Take every line from the data that has the word "Locate" in it.

Stored entries
*** Block opens ***
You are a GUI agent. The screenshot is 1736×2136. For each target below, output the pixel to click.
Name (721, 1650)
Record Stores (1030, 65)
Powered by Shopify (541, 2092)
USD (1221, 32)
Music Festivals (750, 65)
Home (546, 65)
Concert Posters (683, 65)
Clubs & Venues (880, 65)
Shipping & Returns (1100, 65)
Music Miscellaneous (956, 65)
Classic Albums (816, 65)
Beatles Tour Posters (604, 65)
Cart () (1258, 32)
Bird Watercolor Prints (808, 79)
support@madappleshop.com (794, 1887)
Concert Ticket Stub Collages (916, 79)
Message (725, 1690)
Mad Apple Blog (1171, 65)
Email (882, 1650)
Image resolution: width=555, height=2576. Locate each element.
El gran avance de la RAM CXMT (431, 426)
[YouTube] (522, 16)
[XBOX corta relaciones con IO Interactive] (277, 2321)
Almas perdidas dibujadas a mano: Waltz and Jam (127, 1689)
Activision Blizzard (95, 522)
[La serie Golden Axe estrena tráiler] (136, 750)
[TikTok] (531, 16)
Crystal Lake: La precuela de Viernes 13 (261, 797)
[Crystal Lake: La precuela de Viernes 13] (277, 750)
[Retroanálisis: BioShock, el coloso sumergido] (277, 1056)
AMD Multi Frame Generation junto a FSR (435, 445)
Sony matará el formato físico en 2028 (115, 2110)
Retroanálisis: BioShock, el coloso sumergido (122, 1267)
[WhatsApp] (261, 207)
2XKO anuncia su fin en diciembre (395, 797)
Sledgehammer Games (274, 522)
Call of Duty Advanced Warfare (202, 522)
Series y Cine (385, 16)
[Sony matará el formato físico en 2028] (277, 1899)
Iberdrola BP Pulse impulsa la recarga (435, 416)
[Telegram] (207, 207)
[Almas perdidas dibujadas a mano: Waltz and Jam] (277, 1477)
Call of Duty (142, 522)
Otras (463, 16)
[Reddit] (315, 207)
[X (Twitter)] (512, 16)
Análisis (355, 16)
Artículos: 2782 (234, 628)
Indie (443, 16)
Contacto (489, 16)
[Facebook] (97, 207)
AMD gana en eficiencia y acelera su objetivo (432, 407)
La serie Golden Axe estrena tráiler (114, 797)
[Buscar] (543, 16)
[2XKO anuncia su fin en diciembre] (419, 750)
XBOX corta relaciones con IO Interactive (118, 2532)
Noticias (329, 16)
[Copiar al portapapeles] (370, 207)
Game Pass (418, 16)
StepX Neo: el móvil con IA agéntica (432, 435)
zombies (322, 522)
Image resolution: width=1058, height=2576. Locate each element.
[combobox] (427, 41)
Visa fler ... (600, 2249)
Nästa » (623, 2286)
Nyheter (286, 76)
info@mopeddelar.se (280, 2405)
*** Block closes ***
**Response:**
Image resolution: width=555, height=2576. Locate each element.
Image resolution: width=1058, height=2576. Locate each element.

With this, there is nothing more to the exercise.